Some ominous mailings turned up in my mailbox this week. I publish an obscure legal newsletter that has nothing to do with international politics. But yesterday I received two semi-glossy flyers—essentially 8 1/2 x 11 postcards—from The Israel Project.
They resembled the strident, fearmongering election literature you might see against abortion or gun control.
They hysterically accuse Iran of plotting to launch a nuclear war, and charge that tens of thousands of Iranian suicide bombers are ready to attack American cities. "The clock is ticking," the headline claimed. "Get the facts," the flyer urged—meaning, get terrified by the counterfactual.
Interestingly, if you go to The Israel Project website (theisraelproject.org), you won’t find much wild-eyed rhetoric like this—the multiple press releases on Iran are much more circumspect, even though in my view they are dangerously misguided. So this is a disinformation campaign—and it must be pretty wide-ranging—clearly targeted to a more gullible segment of the public.
In The Fog of War, you may remember McNamara retailing how Castro and Kennedy during the missile crisis were both poised to make a move that would inevitably lead to massive loss of life in their own countries—if not their countries’ complete destruction.
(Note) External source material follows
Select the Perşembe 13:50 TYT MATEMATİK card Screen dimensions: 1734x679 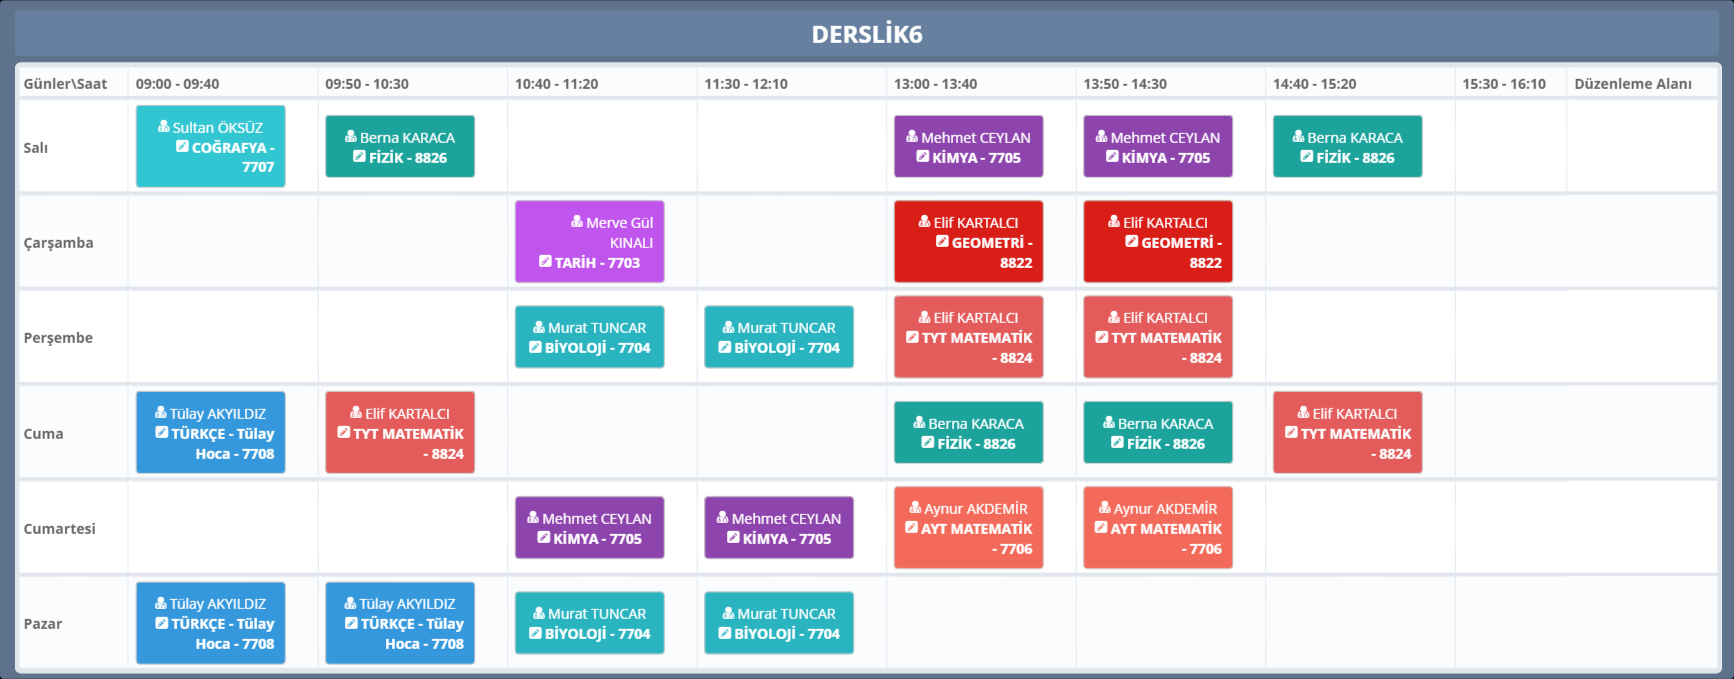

Yet they were capable of believing, at the same time, that they were rational and that they were acting in their respective nations’ best interests.
Israel and the Bush administration are now demonstrating that Castro and Kennedy had no monopoly on this brand of thinking. Perhaps what is going through their minds is the fantasy of Richard "Prince of Darkness" Perle on the eve of the invasion of Iraq: "If we just wage a total war...our children will sing great songs about us."
I feel the only hope is for us to demand that Congress shake the men claiming to be our leaders out of this palpable stupor of denial.